Moslemtoday.com : Warga dari berbagai desa di Kecamatan Tamansari, Kabupaten Bogor, berunjuk rasa di depan PondokPesantren Ibnu Mas’ud, Senin (18/9/2017). Mereka menolak keberadaan pondok pesantren tersebut karena dinilai meresahkan.

“Usir Ibnu Mas’ud, kami tidak rida keberadaan mereka di sini. Kampung kami disebut kampung teroris,” teriak salah satu warga.

Sambil membentangkan spanduk bertuliskan penolakan terhadap ponpes tersebut, massa terus berteriak. Massa yang berjumlah ratusan orang itu kemudian mencoba merangsek masuk ke dalam ponpes. Namun, upaya itu dapat dicegah oleh aparat kepolisian.

Kepala Polres Bogor Ajun Komisaris Besar AM Dicky yang berada di lokasi langsung berusaha menenangkan massa. Di depan pengeras suara, Dicky meminta agar warga dapat menahan diri dan bersabar.

“Semuanya tolong tenang. Pemerintah daerah bersama MUI akan bermusyawarh memutuskan keberadaan Ibnu Mas’ud. Jadi, semuanya harap tenang dulu,” kata Dicky.

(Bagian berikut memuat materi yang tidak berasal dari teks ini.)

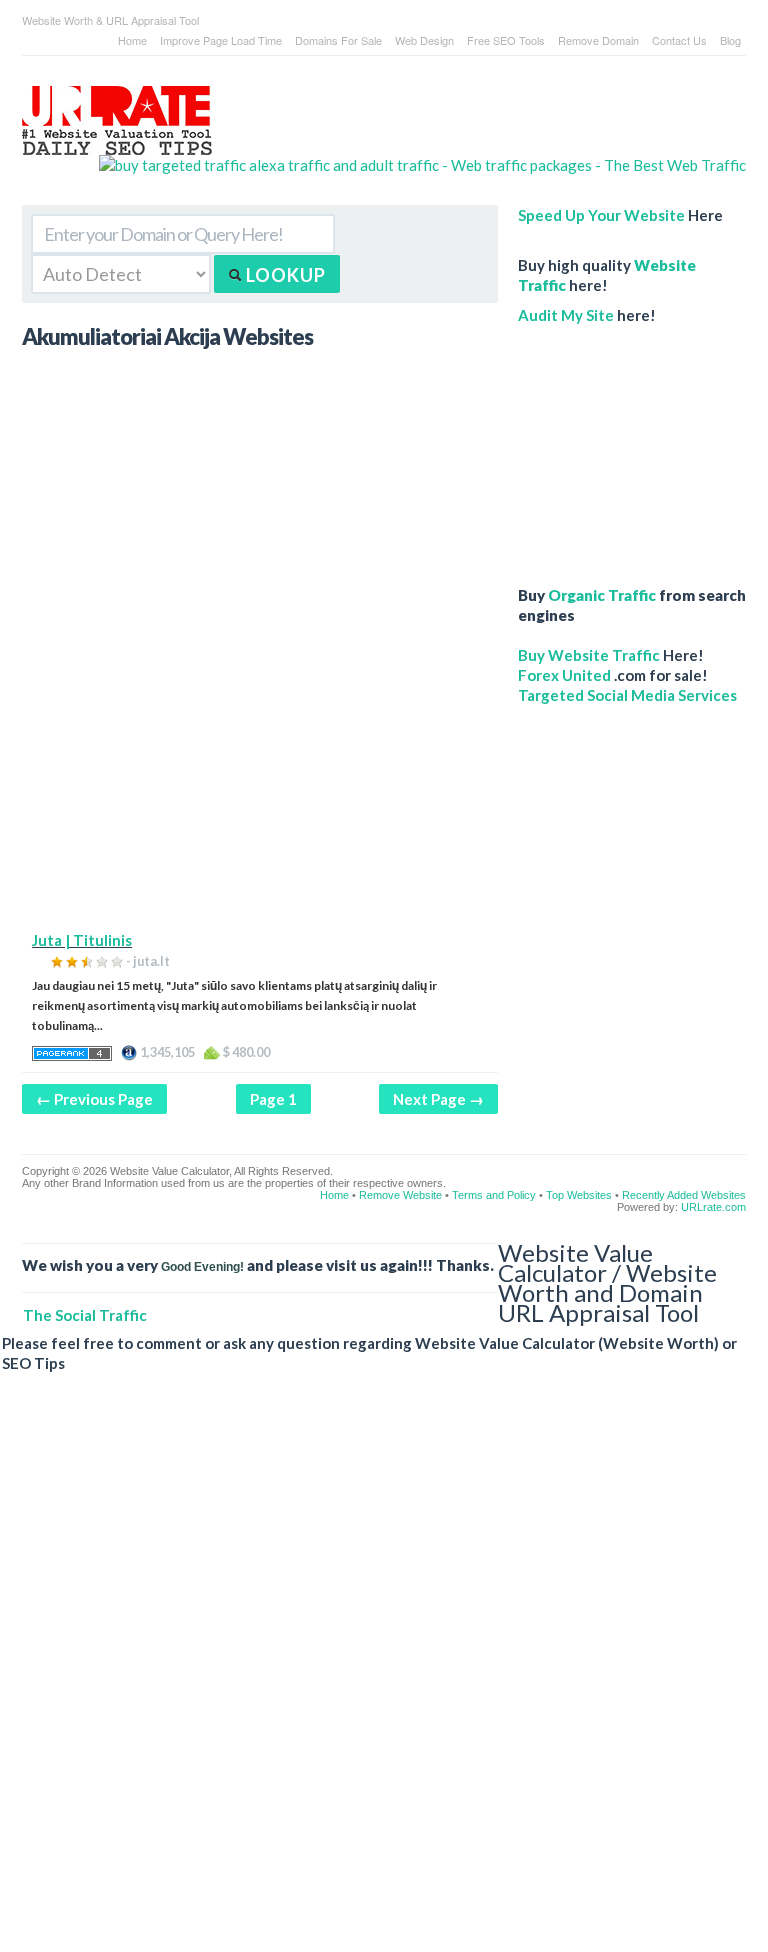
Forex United (564, 675)
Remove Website (400, 1195)
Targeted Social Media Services (627, 695)
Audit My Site (566, 315)
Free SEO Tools (506, 40)
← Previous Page (94, 1099)
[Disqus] (374, 1678)
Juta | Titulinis (82, 940)
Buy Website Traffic (589, 655)
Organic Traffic (602, 595)
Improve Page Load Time (221, 40)
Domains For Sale (338, 40)
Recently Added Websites (684, 1195)
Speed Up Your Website (601, 215)
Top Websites (579, 1195)
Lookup (284, 275)
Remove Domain (598, 40)
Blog (730, 40)
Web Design (424, 40)
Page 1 (273, 1099)
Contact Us (679, 40)
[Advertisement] (260, 790)
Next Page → (438, 1099)
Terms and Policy (494, 1195)
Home (132, 40)
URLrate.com (713, 1207)
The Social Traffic (85, 1315)
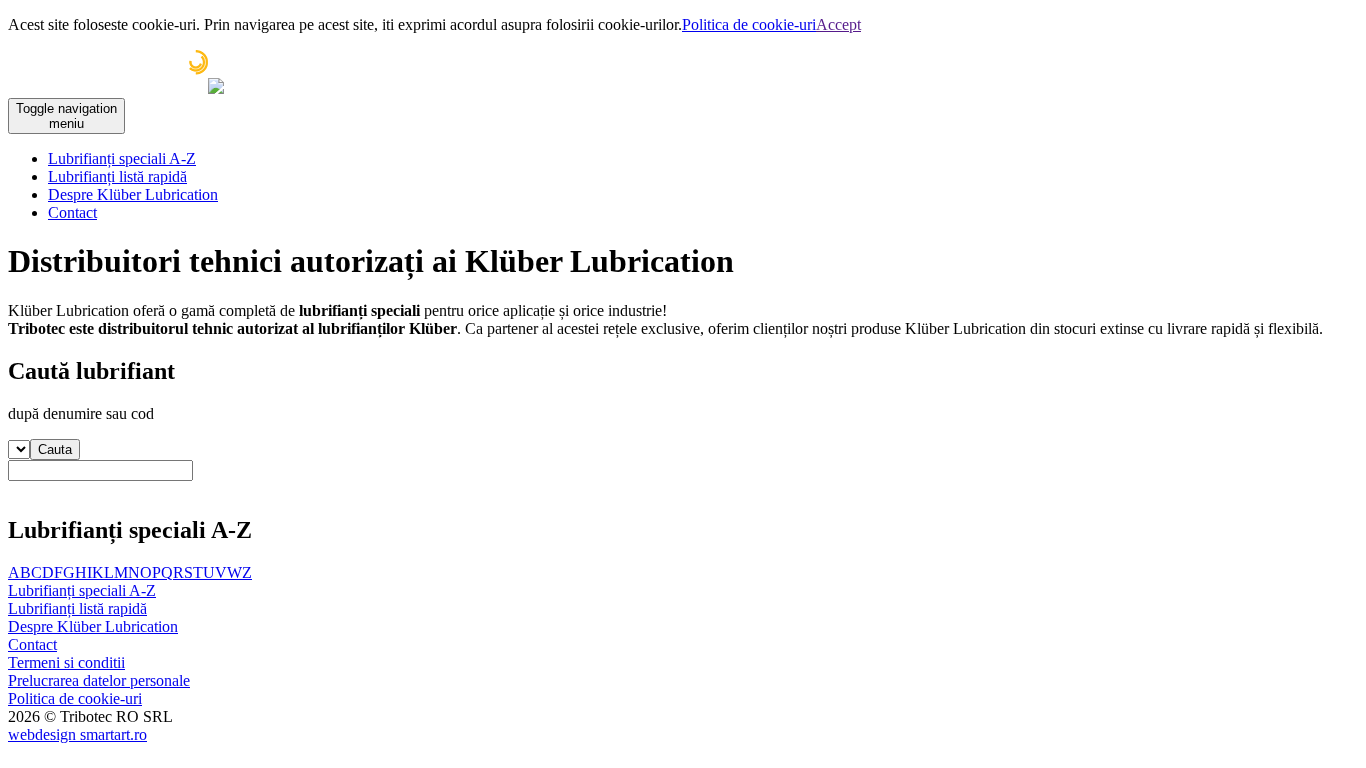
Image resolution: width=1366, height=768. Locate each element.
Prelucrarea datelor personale (99, 680)
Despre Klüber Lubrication (133, 194)
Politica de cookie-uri (749, 24)
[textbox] (100, 470)
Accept (838, 24)
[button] (55, 449)
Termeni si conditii (66, 662)
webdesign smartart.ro (77, 734)
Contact (72, 212)
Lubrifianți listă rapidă (117, 176)
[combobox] (683, 478)
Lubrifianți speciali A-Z (122, 158)
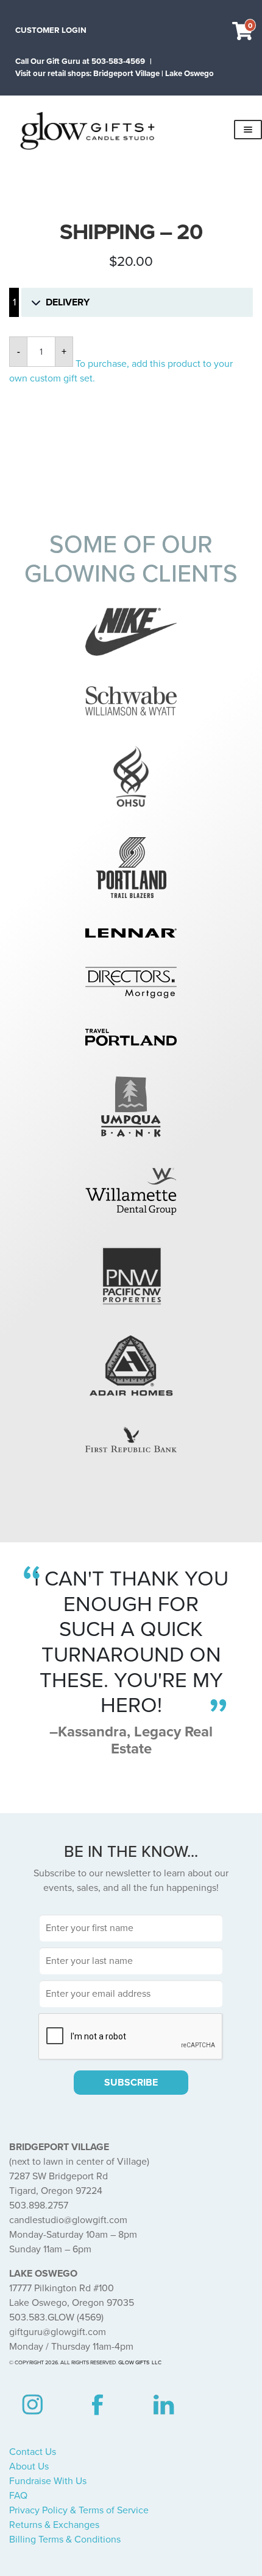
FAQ (18, 2496)
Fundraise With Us (48, 2481)
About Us (29, 2466)
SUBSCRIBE (131, 2082)
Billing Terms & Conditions (65, 2539)
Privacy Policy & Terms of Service (79, 2510)
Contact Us (32, 2452)
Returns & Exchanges (54, 2525)
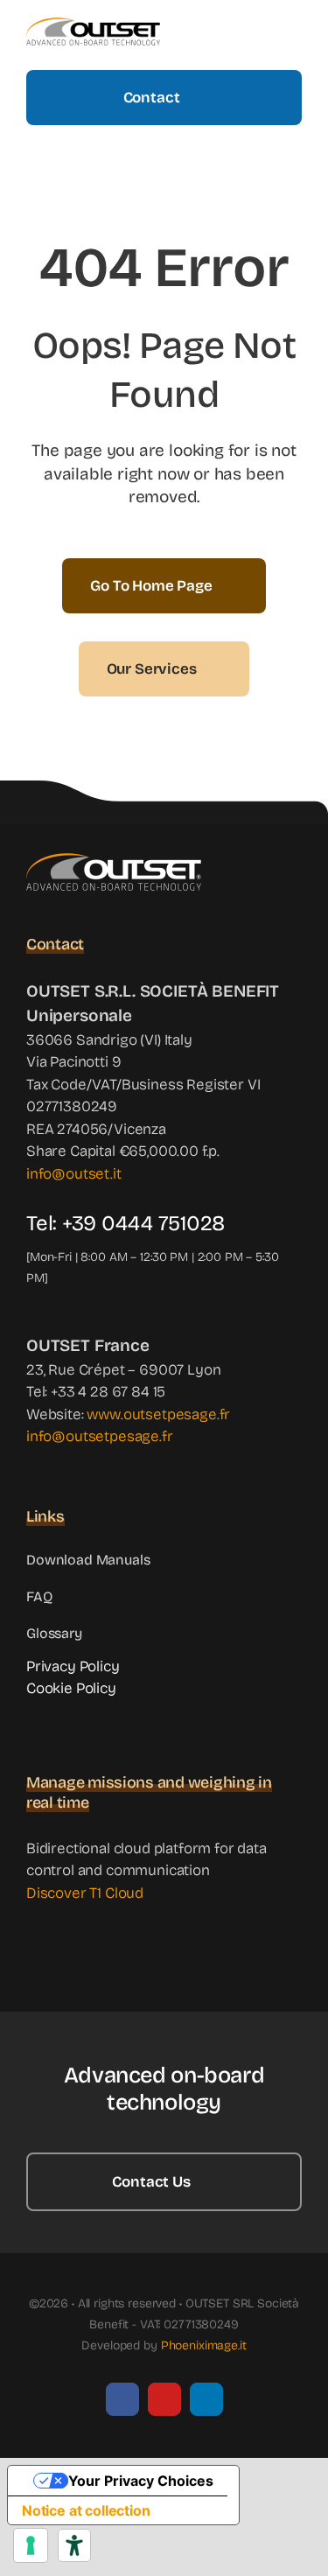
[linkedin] (206, 2399)
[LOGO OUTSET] (93, 25)
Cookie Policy (71, 1688)
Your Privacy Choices (140, 2480)
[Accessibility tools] (74, 2545)
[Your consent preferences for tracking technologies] (30, 2545)
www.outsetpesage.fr (158, 1414)
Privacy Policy (73, 1666)
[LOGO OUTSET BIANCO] (113, 860)
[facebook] (122, 2399)
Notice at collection (86, 2510)
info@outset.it (74, 1174)
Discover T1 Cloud (84, 1893)
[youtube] (164, 2399)
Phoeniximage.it (204, 2345)
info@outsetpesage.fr (99, 1436)
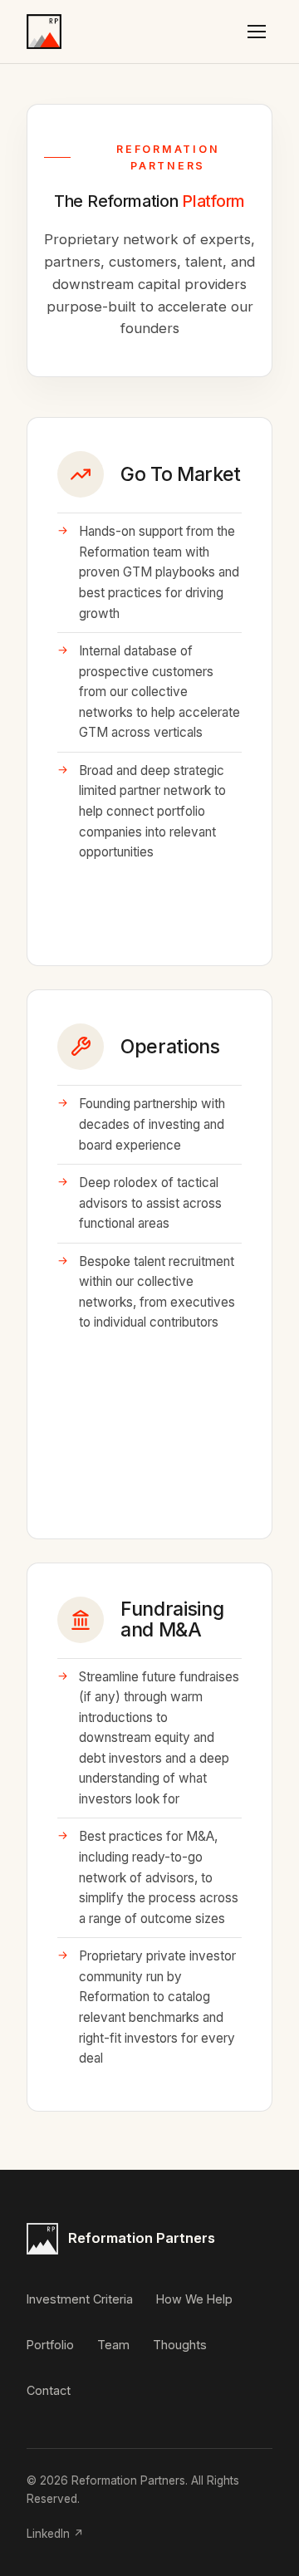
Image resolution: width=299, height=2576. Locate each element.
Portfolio (50, 2345)
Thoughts (180, 2345)
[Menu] (256, 31)
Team (113, 2345)
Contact (49, 2390)
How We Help (194, 2299)
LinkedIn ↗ (55, 2533)
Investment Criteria (80, 2299)
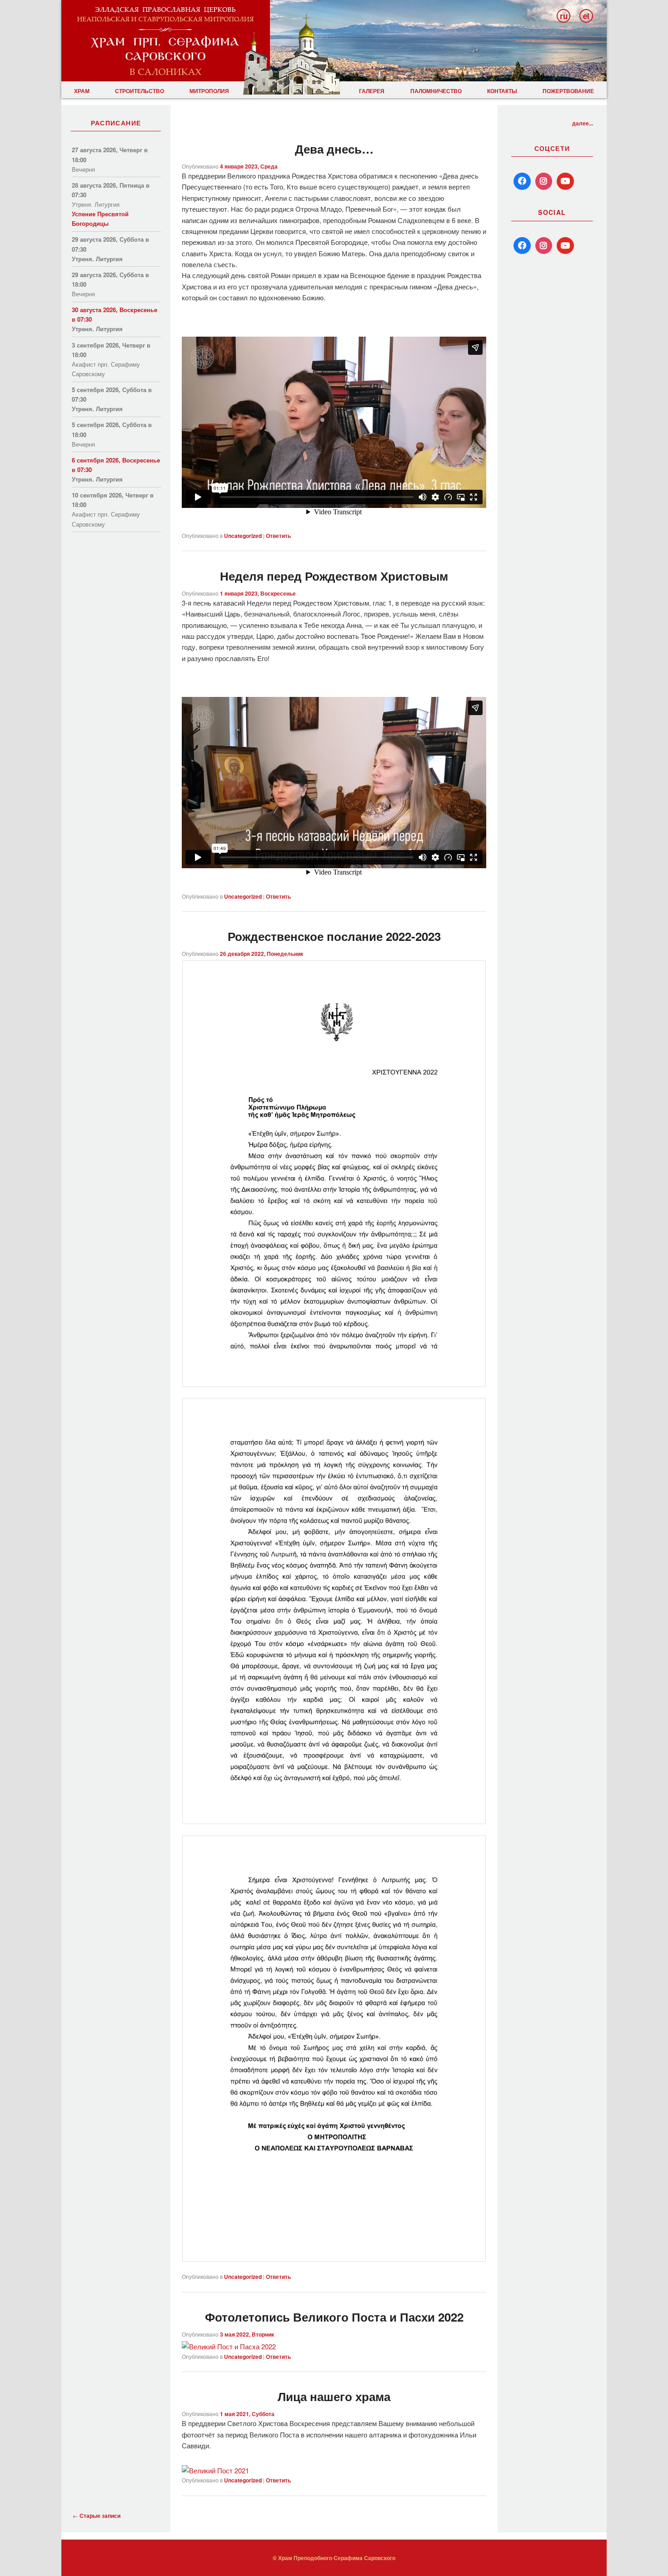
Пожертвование (568, 91)
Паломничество (436, 91)
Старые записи (96, 2515)
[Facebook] (522, 181)
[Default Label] (522, 246)
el (586, 15)
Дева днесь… (334, 148)
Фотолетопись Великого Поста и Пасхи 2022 (334, 2316)
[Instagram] (544, 181)
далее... (582, 123)
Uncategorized (243, 2277)
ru (564, 15)
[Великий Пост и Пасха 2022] (229, 2346)
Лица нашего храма (334, 2396)
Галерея (371, 91)
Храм (82, 91)
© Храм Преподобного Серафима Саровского (334, 2558)
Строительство (139, 91)
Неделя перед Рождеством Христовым (334, 575)
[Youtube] (565, 181)
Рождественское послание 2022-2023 (334, 936)
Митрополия (209, 91)
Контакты (502, 91)
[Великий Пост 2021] (215, 2470)
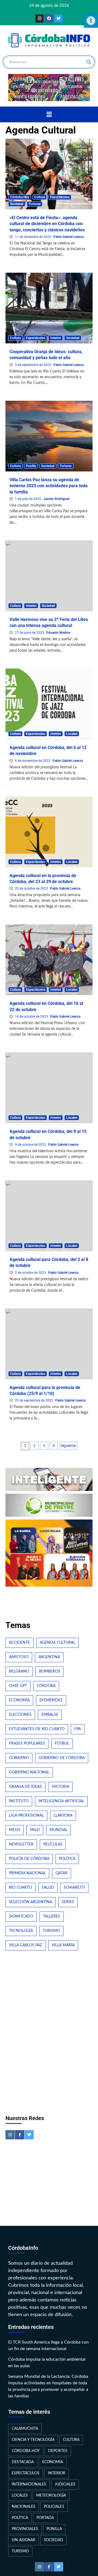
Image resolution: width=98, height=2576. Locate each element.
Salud (48, 1888)
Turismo (35, 204)
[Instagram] (39, 18)
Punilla (31, 466)
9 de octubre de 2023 (31, 1144)
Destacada (23, 2462)
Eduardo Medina (58, 633)
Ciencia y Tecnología (33, 2440)
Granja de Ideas (25, 1787)
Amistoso (19, 1657)
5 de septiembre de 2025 (33, 365)
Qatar (62, 1873)
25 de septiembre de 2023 (34, 1400)
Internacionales (29, 2484)
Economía (19, 1700)
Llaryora (63, 1815)
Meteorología (51, 2495)
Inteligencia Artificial (61, 1801)
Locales (71, 734)
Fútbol (62, 1743)
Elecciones (20, 1715)
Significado (21, 1916)
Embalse (49, 1715)
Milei (35, 1830)
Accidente (19, 1643)
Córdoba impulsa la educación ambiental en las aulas (46, 2362)
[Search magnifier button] (89, 62)
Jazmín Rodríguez (56, 499)
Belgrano (19, 1671)
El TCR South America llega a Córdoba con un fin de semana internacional (48, 2345)
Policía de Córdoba (29, 1859)
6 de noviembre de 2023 (33, 761)
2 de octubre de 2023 (31, 1273)
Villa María (63, 1945)
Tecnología (21, 1931)
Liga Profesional (26, 1815)
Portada (45, 2518)
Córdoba (46, 1686)
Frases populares (27, 1743)
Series (68, 1902)
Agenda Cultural (57, 1643)
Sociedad (16, 204)
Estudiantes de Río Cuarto (37, 1729)
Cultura (39, 197)
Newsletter (21, 1844)
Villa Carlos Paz (25, 1945)
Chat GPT (18, 1686)
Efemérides (51, 1700)
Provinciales (25, 2529)
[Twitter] (58, 18)
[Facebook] (49, 18)
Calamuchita (25, 2429)
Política (67, 1859)
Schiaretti (74, 1888)
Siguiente (68, 1445)
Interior (55, 338)
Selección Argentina (30, 1902)
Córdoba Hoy (19, 197)
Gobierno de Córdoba (62, 1758)
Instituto (19, 1801)
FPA (77, 1729)
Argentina (49, 1657)
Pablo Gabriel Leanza (68, 237)
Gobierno (19, 1758)
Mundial (58, 1830)
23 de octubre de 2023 (32, 888)
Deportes (58, 2451)
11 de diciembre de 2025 (33, 237)
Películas (52, 1844)
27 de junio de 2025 (30, 633)
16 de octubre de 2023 (32, 1016)
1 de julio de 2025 (28, 499)
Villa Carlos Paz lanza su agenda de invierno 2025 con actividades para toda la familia (49, 486)
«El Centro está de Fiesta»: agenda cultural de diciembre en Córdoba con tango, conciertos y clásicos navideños (47, 223)
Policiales (54, 2507)
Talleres (51, 1916)
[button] (49, 114)
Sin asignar (23, 2540)
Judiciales (65, 2484)
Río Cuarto (20, 1888)
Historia (60, 1787)
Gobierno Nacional (29, 1772)
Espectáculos (59, 197)
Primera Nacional (27, 1873)
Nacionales (23, 2507)
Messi (14, 1830)
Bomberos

Dilansir dari laman KOMPASCOM, Kepala Desa Sukajaya Wahyudi juga meminta warganya dapat menahan emosi dan tidak melakukan hal-hal anarkistis. “Kami harap semua pihak menahan diri. Saya percaya aksi ini spontanitas dari warga, tapi tetap jaga ketertiban,” ujar Wahyudi.

Sementara itu, aktivitas di dalam Pondok Pesantren Ibnu Mas’ud nampak sepi. Para santri sebelumnya sudah dipulangkan karena khawatir menjadi korban. “Mereka sudah dipulangkan. Kami tidak ingin santri kami jadi korban, apalagi usia mereka masih anak-anak,” kata Ketua Yayasan Pondok Pesantren Ibnu Mas’ud, Agus Purwoko.

Terkait tuntutan massa dia menyatakan, pihaknya akan tetap mempertahankan ponpes. Sebab, ia menganggap pembubaran itu dilakukan secara sepihak dan tanpa ada dasar yang kuat.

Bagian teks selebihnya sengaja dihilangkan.